> **EXERCISE AIM**:
In this exercise, print only the lines from the line with "Given: Click the" to the last line of the data below, inclusive. Any pictures should be left out.

> **RECORD EXCERPTS**:
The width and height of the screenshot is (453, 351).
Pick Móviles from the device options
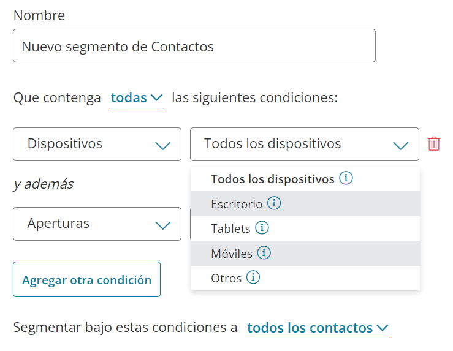click(x=232, y=253)
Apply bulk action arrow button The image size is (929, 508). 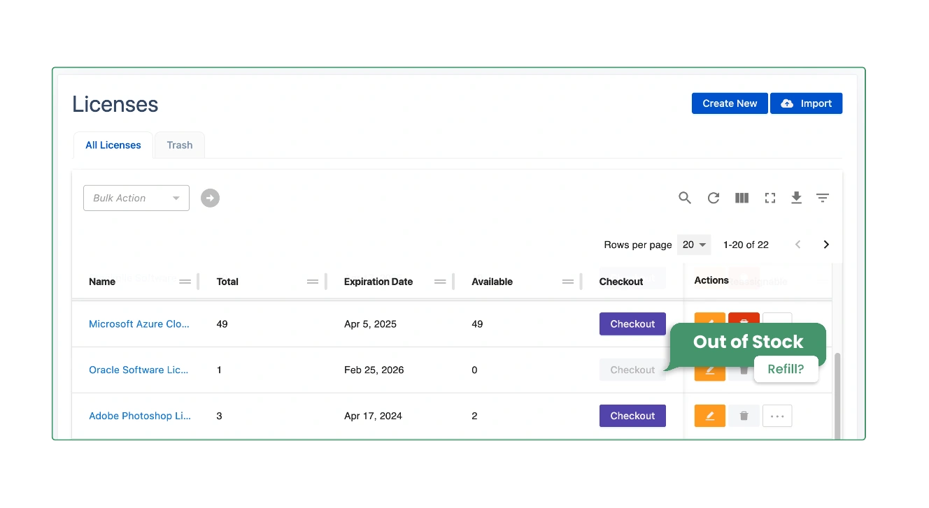(210, 198)
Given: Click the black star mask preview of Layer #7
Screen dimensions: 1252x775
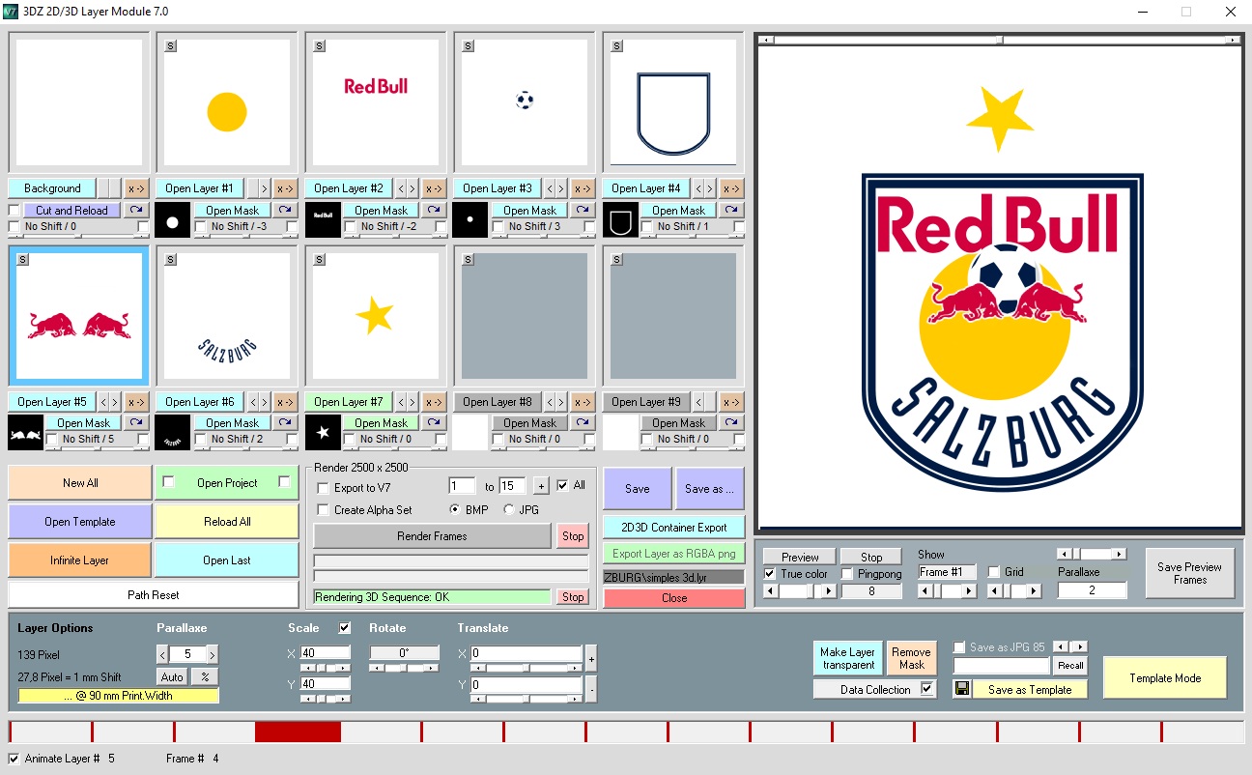Looking at the screenshot, I should (323, 432).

> **RESULT OF THE EXERCISE**:
Given: Click the black star mask preview of Layer #7
Screen dimensions: 1252x775
Looking at the screenshot, I should (323, 432).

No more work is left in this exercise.